A spinner (roulette) is divided into 6 equal parts. If it is spun twice, find the probability that one is odd and other is even? *
depends on the numbers in the sections.
But it will be P(odd) * P(even)
P(odd) = #odd_sections/6
and the same for evens
To find the probability that one spin results in an odd number and the other spin results in an even number, we need to determine the total number of possible outcomes and the number of favorable outcomes.
Total number of possible outcomes when the spinner is spun twice:
Since the spinner is divided into 6 equal parts, there are 6 possible outcomes for each spin. Therefore, the total number of possible outcomes for two spins is 6 x 6 = 36.
Number of favorable outcomes:
When one spin results in an odd number, there are 3 possible outcomes (1, 3, and 5) out of 6. Similarly, when one spin results in an even number, there are 3 possible outcomes (2, 4, and 6) out of 6. So, the number of favorable outcomes is 3 x 3 = 9.
Probability:
The probability of one spin being odd and the other being even is given by the number of favorable outcomes divided by the total number of possible outcomes. Therefore,
Probability = Number of favorable outcomes / Total number of possible outcomes = 9 / 36 = 1/4.
Thus, the probability that one spin is odd and the other is even is 1/4.
To find the probability that one spin results in an odd number and the other spin results in an even number, we first need to determine the total number of outcomes.
Since the spinner is divided into 6 equal parts, there are 6 possible outcomes for each spin.

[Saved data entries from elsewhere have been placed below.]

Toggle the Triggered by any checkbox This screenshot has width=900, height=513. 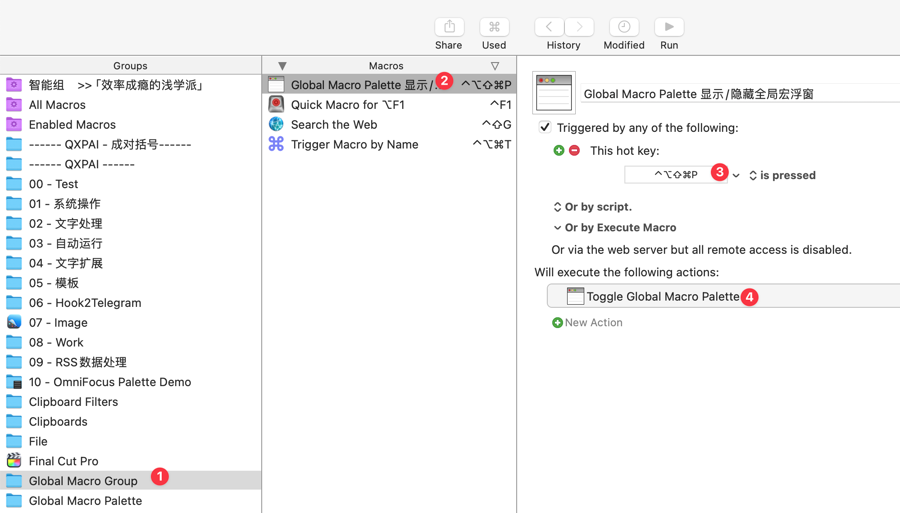point(545,128)
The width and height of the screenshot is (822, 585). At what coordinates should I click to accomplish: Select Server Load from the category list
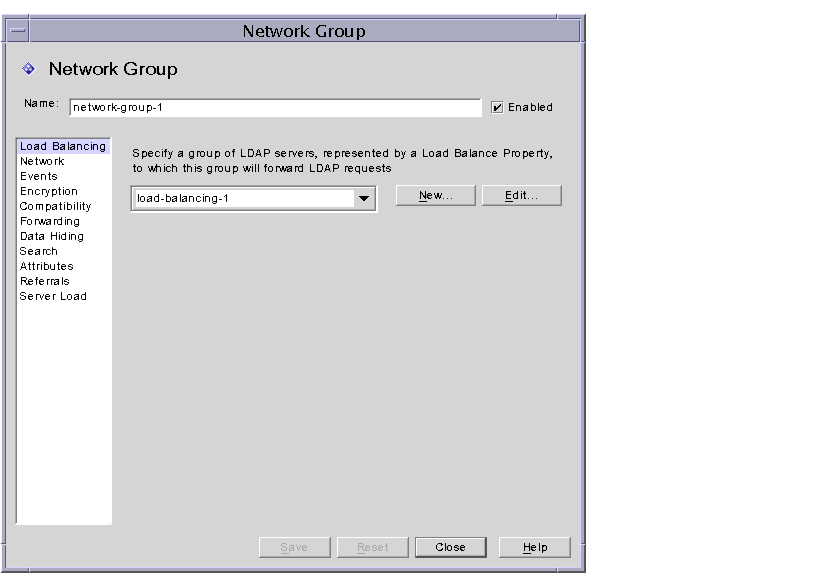tap(52, 296)
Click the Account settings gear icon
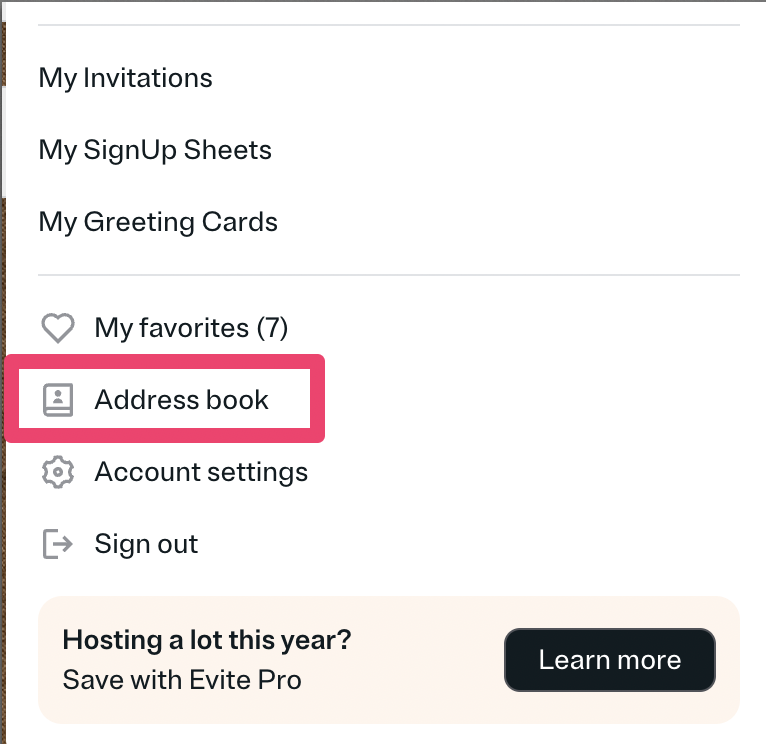 point(58,472)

Therefore, the total number of outcomes for two spins is 6 multiplied by 6, which equals 36.
Next, we need to determine the number of favorable outcomes, which in this case is the number of outcomes where one spin results in an odd number and the other in an even number.
Out of the 6 possible outcomes for the first spin, 3 of them are odd numbers (1, 3, and 5), and 3 of them are even numbers (2, 4, and 6). Similarly, out of the 6 possible outcomes for the second spin, there are also 3 odd numbers and 3 even numbers.
To find the number of favorable outcomes, we multiply the number of odd outcomes for the first spin (3) with the number of even outcomes for the second spin (3), which equals 9.
Therefore, the probability of obtaining one odd and one even number is given by the ratio of favorable outcomes to total outcomes:
Probability = Number of favorable outcomes / total outcomes
Probability = 9 / 36
Probability = 1 / 4
So, the probability that one spin results in an odd number and the other spin results in an even number is 1/4 or 0.25.